Monday, June 22, 2020

Poisons



An all too common sign around our neighborhood.

  • I’ve lived immersed in poisons.  Some of them were natural _ evolution handled most of those toxic effects.  We should note that nature itself presents many toxins, from elements like arsenic and uranium to toxins from venomous animals,  to deathly fungal mushrooms and hemlock plants . But the last century has been one long miasma of newly discovered and created chemicals, usually claimed to be harmless, but nobody knew for sure, and certainly nobody knows right away. 
  • Those sublimely remembered good old days of the fifties were an immense waste dump.  Everyone figured of one pound of something useful (like DDT) worked well, five pounds would work even better.  Pesticides, herbicides, and unconstrained byproducts of processes old and new poured into the environment.  Fish and birds died en masse.  Babies developed strange maladies.  Adults were exposed to coal dust, asbestos, industrial cleaning agents.  Wearing gloves or masks (or even following directions) was for wimps.  Streams ran black, smog obscured cityscapes, any unused patch of ground could be used as a dump for old oil, paint, or unknown liquids. 

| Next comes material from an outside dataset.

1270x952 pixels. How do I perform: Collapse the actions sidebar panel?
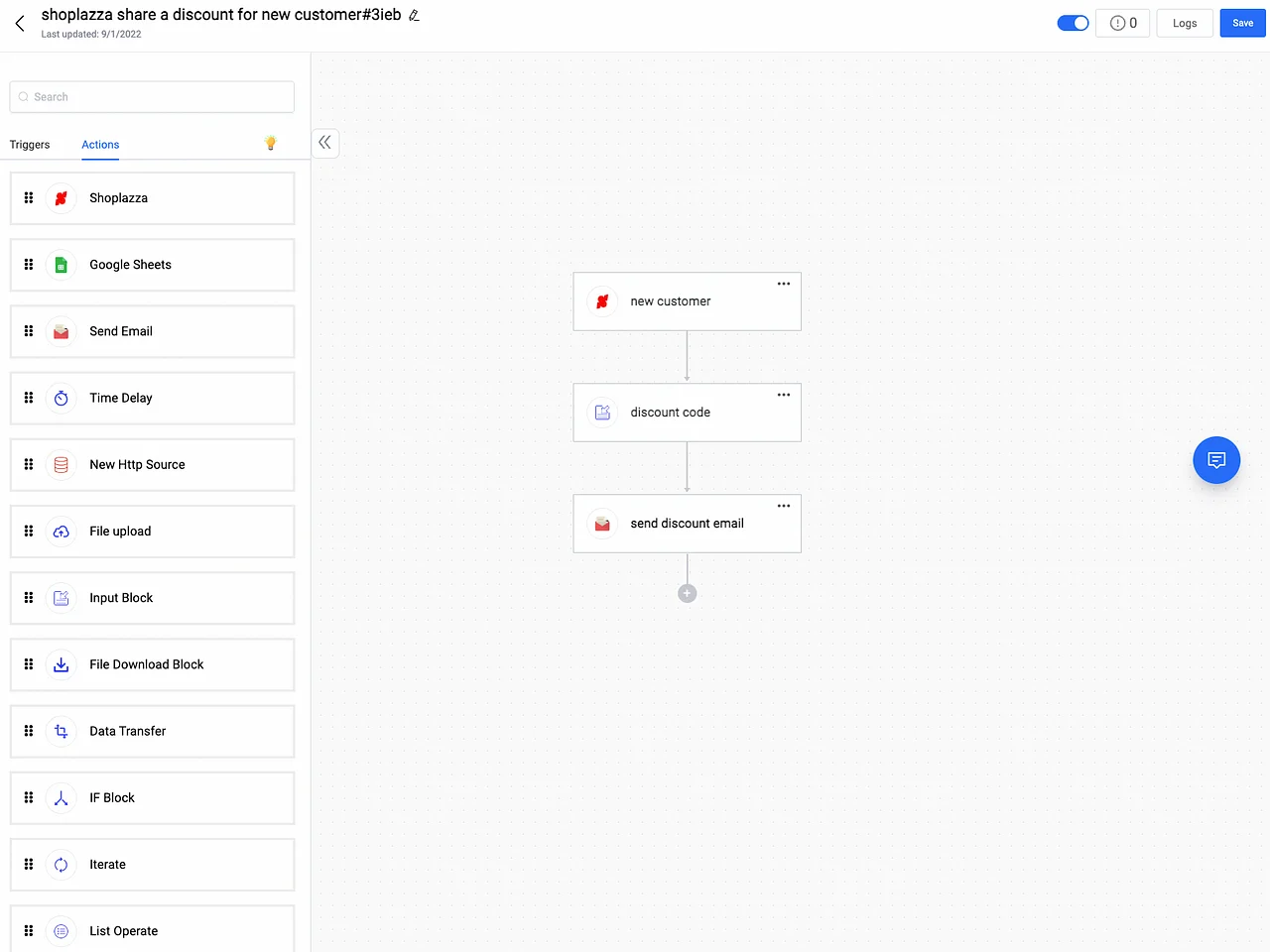324,143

Nevertheless nature seems to do ok, even in this junk drainage behind a drugstore

  • In these strange new days, it seems everyone is increasingly scared of chemicals.  Never mind that everything is built of chemicals _ any of them must be bad.  Why, just look how horrible their names sound!  So we have “organic” and “cleansing” and some fairly obscure witchcraft practices to deal with.  Meanwhile, my same neighbors who would never touch a regular old apple happily spray their yards and homes, accept combustion products from yard machines, and drink bottled “pure spring water” contaminated with plastic molecules.  I sometimes think masses of people have simply been “reeducated” from one set of ignorances to another.


Mea Culpa

  • Enumerating poisons in our environment is useless, especially when we remember that just about everything is a poison in strength _ even water.  And it is hard to make a case that we must avoid their use entirely _ mosquitoes are annoying and a health risk, herbicides do feed the planet.  What bothers me is the unthinking contradictions I see around me.  People trying to cut out poisons in foods, for example, while dumping them around and in their homes.  To be honest, I think we do use somewhat less per capita than my parents’ generation, but on the other hand there are so many more capitas these days, which is a heavy load on the natural environment.


From here, the environment seems just dandy.

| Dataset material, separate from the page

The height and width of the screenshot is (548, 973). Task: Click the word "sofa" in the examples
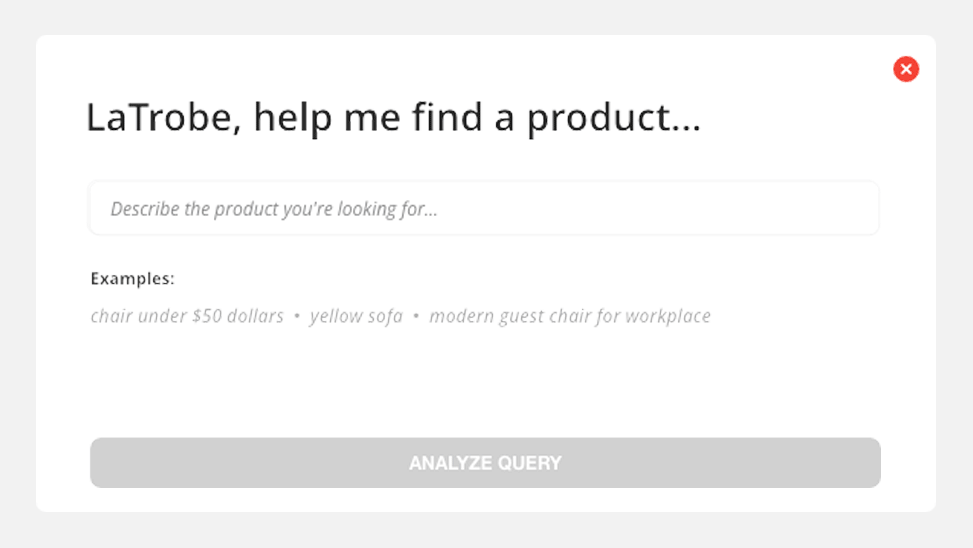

  • Is there some reasonable solution?  Sure _ less people.  Well … yeah … but …  That’s the trouble, every solution has too many residual problems.  Conservation would be nice, environmental awareness is great _ but everyone seems to want that boat or to have the ability to fly to some vanishing bit of jungle elsewhere in the world.  I saw a crowd the other day staring and photographing a once-common big yellow butterfly as if it were a rare creature _ and today it is, perhaps to be gone in a year or so.
  • A concentration of people into cities might be helpful.  Keeping the poisons we use constrained into small geographic areas would be the best outcome.  Farms as we know them may already be giving way to robotic workers and different ways of raising things like meat.  Meanwhile I’m enjoying my last few years admiring what remains, and trying to keep my own poison requirements as low as possible.